I would say Machine Learning is particularly "hot" right now, with the
anecdotal evidence being that many ML conferences (like NIPS, ICML, CVPR, etc)
have been experiencing better than linear growth.

------
mk89
One more reason is that... compared to many other disciplines (law, medicine,
etc) you can find a job "just" by doing exercises and maybe with some open
source contributions (or as a freelancer).

------
foobar1962
Lookin at the graph of graduates and the dip in CS from 2005 for a few years,
I'd suggest the cause is that the potential cs students skipped doing their
degree and went straight into a startup.

------
avenoir
Burnout, stress and health issues resulting from stationary way of life would
have drove me away from CS 10 years ago had I known what I was getting into.
It's a love-hate relationship for sure.

------
keithnz
I know a number of universities in NZ have non comp sci paths to programming
careers through their engineering department. Maybe there's some course
diversification going on?

------
smcg
Lack of good coding/CS classes in high school. We're still not good at it.
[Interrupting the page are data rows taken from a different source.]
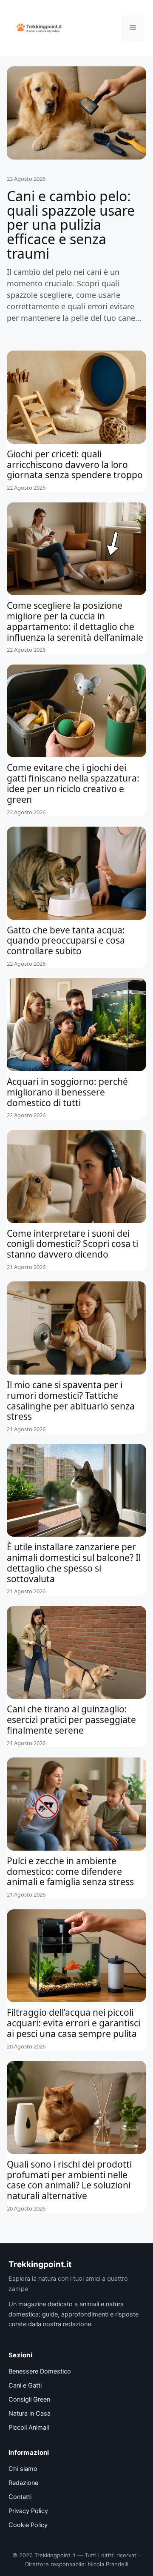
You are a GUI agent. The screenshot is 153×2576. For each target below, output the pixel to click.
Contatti (19, 2497)
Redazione (23, 2483)
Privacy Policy (28, 2511)
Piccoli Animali (28, 2427)
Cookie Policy (28, 2525)
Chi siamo (22, 2469)
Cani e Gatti (25, 2385)
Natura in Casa (29, 2413)
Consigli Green (29, 2399)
Introduction to CS class in high school was what got me hooked in the first
place.

------
msnower
I don't know where this article's numbers are coming from, but 1 in 6 Brown
undergrads have declared computer science majors this year.

------
mbell
I still can't figure out why prospective developers go to school for computer
science other than lack of better options. It's the equivalent of someone whom
wants to go into civil engineering getting a degree in physics. It can
certainly work, but it doesn't really line up with the end game. I guess it's
mostly just the lack of computer engineering programs. But, most of those seem
to be rather off base in terms of preparing developers as well.

------
matchagaucho
Learning the science behind how my guitar was made didn't make me a better
player. But it was useful knowledge.

------
jorblumesea
You don't need a CS degree to do most run of the mill engineering work. It
helps, but definitely not required.

------
djsumdog
Anyone have an archived version? Looks like it's hosted on wordpress and the
database got hammered.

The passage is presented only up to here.